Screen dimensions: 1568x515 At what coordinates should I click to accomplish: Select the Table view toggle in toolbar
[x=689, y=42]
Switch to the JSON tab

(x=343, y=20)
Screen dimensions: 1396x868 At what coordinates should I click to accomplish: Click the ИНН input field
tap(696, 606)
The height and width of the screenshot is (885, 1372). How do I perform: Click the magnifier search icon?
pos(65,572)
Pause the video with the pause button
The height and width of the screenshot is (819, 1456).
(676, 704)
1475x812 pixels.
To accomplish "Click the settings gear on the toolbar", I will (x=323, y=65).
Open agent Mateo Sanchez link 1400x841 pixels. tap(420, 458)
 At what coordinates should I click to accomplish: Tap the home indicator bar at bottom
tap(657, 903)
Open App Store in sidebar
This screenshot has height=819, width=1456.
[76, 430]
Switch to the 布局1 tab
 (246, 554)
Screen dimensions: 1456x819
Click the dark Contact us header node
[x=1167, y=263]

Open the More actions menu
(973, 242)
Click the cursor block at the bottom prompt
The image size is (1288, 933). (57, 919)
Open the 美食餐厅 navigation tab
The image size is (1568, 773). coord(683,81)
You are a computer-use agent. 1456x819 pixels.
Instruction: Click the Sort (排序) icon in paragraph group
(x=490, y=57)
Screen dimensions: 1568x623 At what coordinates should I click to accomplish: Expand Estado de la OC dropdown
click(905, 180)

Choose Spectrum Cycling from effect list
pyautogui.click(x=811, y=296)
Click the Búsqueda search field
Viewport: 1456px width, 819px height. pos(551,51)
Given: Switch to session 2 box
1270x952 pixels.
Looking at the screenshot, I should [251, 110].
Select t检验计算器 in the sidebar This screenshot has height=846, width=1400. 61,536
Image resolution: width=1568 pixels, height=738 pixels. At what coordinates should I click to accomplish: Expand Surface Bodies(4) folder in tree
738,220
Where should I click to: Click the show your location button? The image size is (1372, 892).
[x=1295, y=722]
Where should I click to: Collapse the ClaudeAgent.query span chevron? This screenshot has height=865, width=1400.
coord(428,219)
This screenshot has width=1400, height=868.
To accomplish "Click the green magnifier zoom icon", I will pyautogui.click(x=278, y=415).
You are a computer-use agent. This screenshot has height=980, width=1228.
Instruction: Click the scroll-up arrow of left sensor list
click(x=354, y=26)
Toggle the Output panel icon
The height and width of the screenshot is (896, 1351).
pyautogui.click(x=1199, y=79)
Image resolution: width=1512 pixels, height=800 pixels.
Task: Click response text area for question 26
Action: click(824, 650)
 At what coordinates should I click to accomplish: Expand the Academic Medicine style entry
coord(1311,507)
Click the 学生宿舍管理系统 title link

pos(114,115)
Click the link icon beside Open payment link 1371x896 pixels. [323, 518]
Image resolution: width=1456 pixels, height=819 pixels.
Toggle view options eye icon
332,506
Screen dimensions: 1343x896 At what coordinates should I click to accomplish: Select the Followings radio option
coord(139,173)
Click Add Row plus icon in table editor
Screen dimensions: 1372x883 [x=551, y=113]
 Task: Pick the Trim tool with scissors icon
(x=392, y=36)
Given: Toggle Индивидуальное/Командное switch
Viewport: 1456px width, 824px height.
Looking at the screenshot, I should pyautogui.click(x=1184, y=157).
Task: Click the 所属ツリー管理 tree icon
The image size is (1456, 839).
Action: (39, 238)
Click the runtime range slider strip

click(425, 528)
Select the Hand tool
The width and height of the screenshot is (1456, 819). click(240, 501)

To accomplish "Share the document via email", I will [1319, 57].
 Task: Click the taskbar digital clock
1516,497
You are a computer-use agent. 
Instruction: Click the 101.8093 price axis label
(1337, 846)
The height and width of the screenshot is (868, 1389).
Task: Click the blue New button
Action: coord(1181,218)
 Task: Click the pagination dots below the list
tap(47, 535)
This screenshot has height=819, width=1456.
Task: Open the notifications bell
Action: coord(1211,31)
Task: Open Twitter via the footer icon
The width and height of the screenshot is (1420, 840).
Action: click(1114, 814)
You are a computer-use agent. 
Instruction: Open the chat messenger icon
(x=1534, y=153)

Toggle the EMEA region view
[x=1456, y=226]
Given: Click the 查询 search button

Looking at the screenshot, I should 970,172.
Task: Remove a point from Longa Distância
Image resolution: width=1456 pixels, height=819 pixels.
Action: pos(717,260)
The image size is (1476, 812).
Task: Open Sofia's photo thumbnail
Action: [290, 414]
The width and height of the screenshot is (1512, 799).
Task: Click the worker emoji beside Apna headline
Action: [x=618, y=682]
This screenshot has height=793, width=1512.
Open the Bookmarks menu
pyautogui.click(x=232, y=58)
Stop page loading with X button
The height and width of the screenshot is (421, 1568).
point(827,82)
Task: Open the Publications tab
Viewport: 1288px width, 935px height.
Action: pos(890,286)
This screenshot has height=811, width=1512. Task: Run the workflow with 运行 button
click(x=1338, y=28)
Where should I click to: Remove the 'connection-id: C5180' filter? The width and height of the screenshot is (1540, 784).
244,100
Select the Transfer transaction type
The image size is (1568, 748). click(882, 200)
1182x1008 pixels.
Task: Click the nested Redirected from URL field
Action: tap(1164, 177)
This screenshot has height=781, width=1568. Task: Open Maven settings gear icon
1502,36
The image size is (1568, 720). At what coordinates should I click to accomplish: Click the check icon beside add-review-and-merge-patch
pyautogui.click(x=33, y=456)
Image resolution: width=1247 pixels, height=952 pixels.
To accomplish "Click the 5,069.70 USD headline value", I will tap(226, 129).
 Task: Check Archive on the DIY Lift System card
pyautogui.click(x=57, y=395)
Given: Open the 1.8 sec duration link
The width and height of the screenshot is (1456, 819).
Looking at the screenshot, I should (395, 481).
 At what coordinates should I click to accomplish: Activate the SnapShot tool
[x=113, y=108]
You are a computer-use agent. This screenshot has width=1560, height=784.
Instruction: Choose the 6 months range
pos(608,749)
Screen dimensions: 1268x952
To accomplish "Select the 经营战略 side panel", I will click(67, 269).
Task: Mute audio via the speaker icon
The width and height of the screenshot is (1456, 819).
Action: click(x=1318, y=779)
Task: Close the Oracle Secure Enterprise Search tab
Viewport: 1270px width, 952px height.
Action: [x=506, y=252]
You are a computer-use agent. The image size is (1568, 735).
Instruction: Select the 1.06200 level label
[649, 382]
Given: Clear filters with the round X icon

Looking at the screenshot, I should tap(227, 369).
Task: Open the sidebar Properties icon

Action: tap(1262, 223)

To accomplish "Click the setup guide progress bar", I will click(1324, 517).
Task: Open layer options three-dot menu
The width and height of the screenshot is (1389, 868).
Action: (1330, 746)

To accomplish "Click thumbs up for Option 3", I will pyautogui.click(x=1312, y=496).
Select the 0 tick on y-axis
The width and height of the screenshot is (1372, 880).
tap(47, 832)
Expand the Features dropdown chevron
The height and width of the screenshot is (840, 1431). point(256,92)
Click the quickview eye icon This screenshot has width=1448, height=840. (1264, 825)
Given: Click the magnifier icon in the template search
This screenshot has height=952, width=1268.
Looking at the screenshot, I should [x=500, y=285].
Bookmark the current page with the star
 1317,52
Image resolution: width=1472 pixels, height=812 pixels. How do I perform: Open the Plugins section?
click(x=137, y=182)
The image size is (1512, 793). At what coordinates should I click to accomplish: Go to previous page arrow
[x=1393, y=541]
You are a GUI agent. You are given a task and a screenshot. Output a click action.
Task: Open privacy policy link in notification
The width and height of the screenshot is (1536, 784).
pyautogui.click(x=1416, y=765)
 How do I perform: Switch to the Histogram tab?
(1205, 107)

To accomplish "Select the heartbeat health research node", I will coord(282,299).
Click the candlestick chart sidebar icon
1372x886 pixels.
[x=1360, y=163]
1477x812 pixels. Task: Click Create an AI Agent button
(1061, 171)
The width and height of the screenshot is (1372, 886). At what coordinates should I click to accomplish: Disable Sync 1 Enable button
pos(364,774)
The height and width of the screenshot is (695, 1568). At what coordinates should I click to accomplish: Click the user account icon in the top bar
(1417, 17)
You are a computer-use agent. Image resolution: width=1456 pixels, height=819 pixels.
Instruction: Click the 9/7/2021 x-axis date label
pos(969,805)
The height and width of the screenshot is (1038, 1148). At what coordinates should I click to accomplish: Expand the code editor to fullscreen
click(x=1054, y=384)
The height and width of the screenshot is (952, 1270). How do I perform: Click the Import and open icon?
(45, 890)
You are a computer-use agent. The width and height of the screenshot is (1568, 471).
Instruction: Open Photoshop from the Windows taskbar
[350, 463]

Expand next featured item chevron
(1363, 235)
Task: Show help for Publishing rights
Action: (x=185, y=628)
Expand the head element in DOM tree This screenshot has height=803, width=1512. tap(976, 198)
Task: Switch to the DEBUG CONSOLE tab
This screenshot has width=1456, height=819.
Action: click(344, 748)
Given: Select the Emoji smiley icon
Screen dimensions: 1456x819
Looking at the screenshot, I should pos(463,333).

**ASSIGNMENT:**
Starting with the first line of the records above, give back each line exactly until the line with "Select t检验计算器 in" has been given as well.

**COMPLETED TASK:**
Screen dimensions: 1568x515 At what coordinates should I click to accomplish: Select the Table view toggle in toolbar
[x=689, y=42]
Switch to the JSON tab

(x=343, y=20)
Screen dimensions: 1396x868 At what coordinates should I click to accomplish: Click the ИНН input field
tap(696, 606)
The height and width of the screenshot is (885, 1372). How do I perform: Click the magnifier search icon?
pos(65,572)
Pause the video with the pause button
The height and width of the screenshot is (819, 1456).
(676, 704)
1475x812 pixels.
To accomplish "Click the settings gear on the toolbar", I will (x=323, y=65).
Open agent Mateo Sanchez link 1400x841 pixels. tap(420, 458)
 At what coordinates should I click to accomplish: Tap the home indicator bar at bottom
tap(657, 903)
Open App Store in sidebar
This screenshot has height=819, width=1456.
[76, 430]
Switch to the 布局1 tab
 (246, 554)
Screen dimensions: 1456x819
Click the dark Contact us header node
[x=1167, y=263]

Open the More actions menu
(973, 242)
Click the cursor block at the bottom prompt
The image size is (1288, 933). (57, 919)
Open the 美食餐厅 navigation tab
The image size is (1568, 773). coord(683,81)
You are a computer-use agent. 1456x819 pixels.
Instruction: Click the Sort (排序) icon in paragraph group
(x=490, y=57)
Screen dimensions: 1568x623 At what coordinates should I click to accomplish: Expand Estado de la OC dropdown
click(905, 180)

Choose Spectrum Cycling from effect list
pyautogui.click(x=811, y=296)
Click the Búsqueda search field
Viewport: 1456px width, 819px height. pos(551,51)
Given: Switch to session 2 box
1270x952 pixels.
Looking at the screenshot, I should [251, 110].
Select t检验计算器 in the sidebar This screenshot has height=846, width=1400. 61,536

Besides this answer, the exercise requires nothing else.